Totok Amin Soefijanto dari Paramadina, memaparkan masih ada sekitar 51% guru yang belum disertifikasi dengan strategi pengembangan profesi yang baik.
“UKG di Indonesia adalah yang paling masif di dunia. Melalui UKG kita sukses memiliki alat untuk mengukur guru. Hanya ukurannya tidak cukup di atas kertas atau di atas komputer. Keterampilan guru mengajar di kelas juga perlu diperhatikan. Yang juga lebih penting adalah menyelenggarakan pelatihan guru yang baik dan berkelanjutan dengan melibatkan LPTK,” kata Totok.
Dewi Susanti dari TNP2K memaparkan program KIAT Guru, sebuah program yang mengkaitkan pencairan tunjangan di kabupaten dengan kinerja guru.
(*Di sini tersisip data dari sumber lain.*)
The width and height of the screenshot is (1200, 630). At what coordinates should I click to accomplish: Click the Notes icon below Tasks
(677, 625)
Program yang melibatkan masyarakat dalam pemantauan kinerja guru ini dianggap sukses dan diusulkan untuk dipakai dalam pencairan tunjangan profesi secara nasional.
Totok Amin Soefijanto, peneliti dari Paramadina memaparkan hasil penelitian penataan dan pemerataan guru pada pertemuan tata kelola guru yang difasilitasi USAID PRIORITAS, di Jakarta, 3 Maret 2016 |
Mark Heyward, Penasehat Tata Kelola dan Manajemen Pendidikan USAID PRIORITAS, menyampaikan bahwa USAID PRIORITAS sejak tahun 2013 telah memfasilitasi implementasi penataan dan pemerataan guru di 50 kabupaten mitra di 7 provinsi, dan saat ini sedang mengembangkan perencanaan strategis pengembangan keprofesionalan berkelanjutan (PKB).
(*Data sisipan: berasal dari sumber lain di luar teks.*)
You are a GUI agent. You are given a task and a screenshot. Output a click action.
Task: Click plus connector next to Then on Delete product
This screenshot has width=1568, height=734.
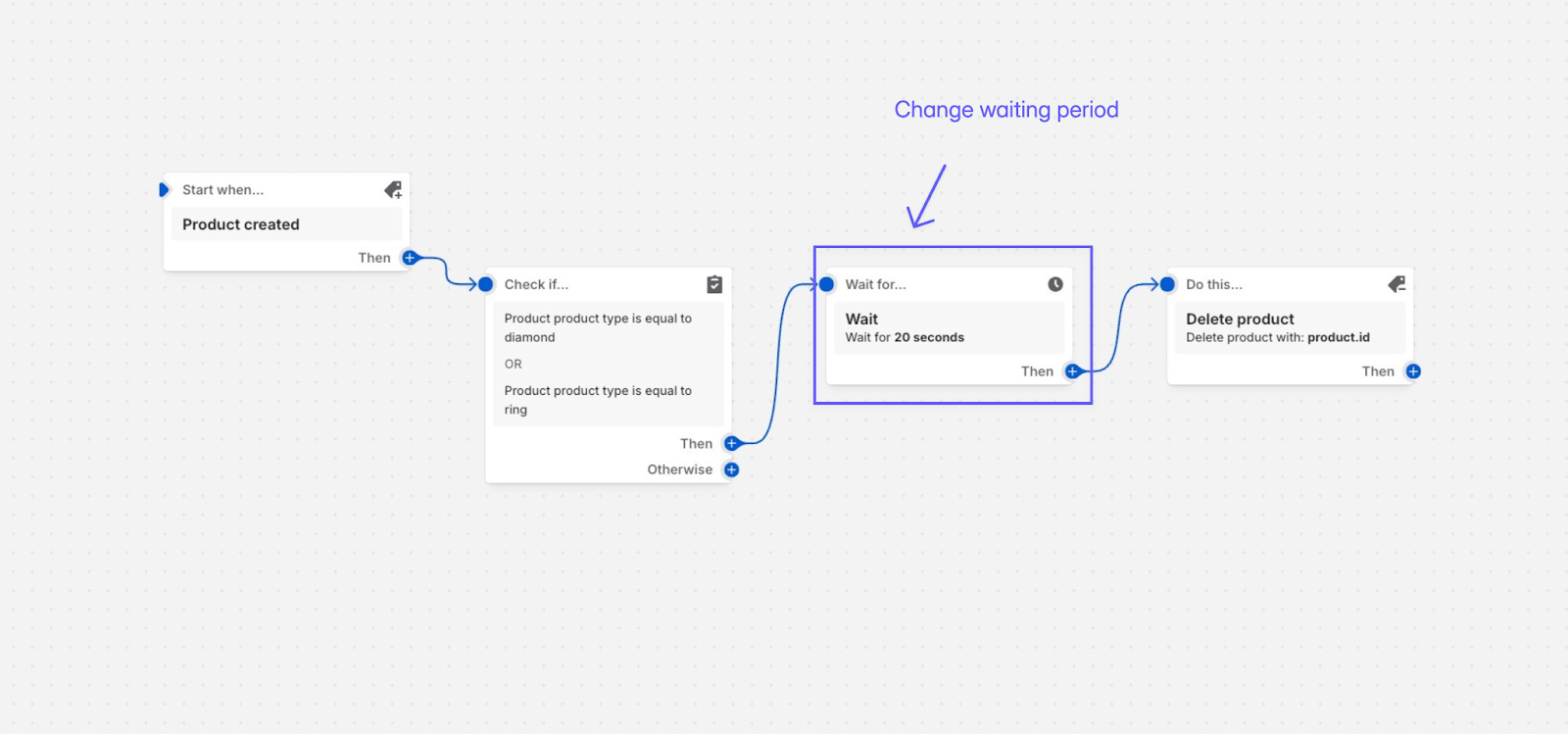tap(1413, 371)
“Kami sudah berhasil memfasilitasi penggabungan sekolah SDN sebanyak 526 sekolah, pembelajaran kelas gabung sebanyak 105 sekolah, mutasi guru SD dan SMP lebih dari 5000 guru, guru mengajar di lebih dari satu sekolah dengan tetap sesuai dengan sertifikat pendidiknya 1267 guru, serta alih fungsi dari guru mapel di SMP dan SMA menjadi guru kelas di SD sebanyak 675 guru,” katanya.
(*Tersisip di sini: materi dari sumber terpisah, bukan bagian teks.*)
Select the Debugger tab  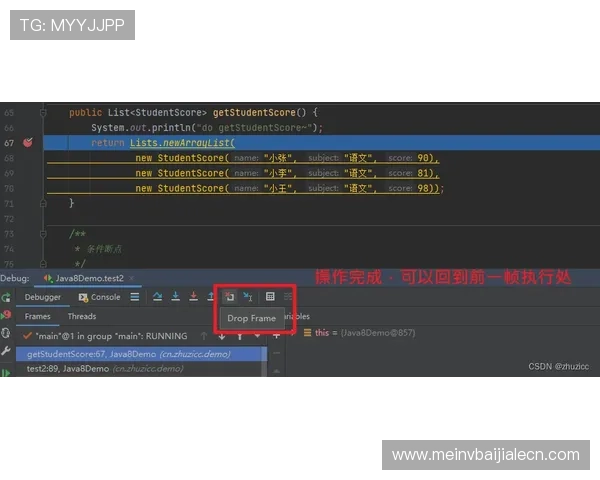point(43,297)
Beberapa lembaga lainnya secara bergantian menyampaikan rekomendasi untuk penataan penyebaran guru dari hasil studi yang dilakukan. Hasil dari pertemuan ini akan dipertajam dengan membahas rencana aksi untuk mendukung ekosistem tata kelola guru yang telah dikembangkan oleh Kemdikbud.
Kegiatannya dalam bentuk forum nasional yang akan dilaksanakan pada bulan April 2016 mendatang di Jakarta. Forum tersebut akan membahas rencana aksi dalam penerapan kebijakan penataan dan pemerataan guru dengan mengundang para pengambil kebijakan di tingkat nasional, provinsi, dan kabupaten/kota.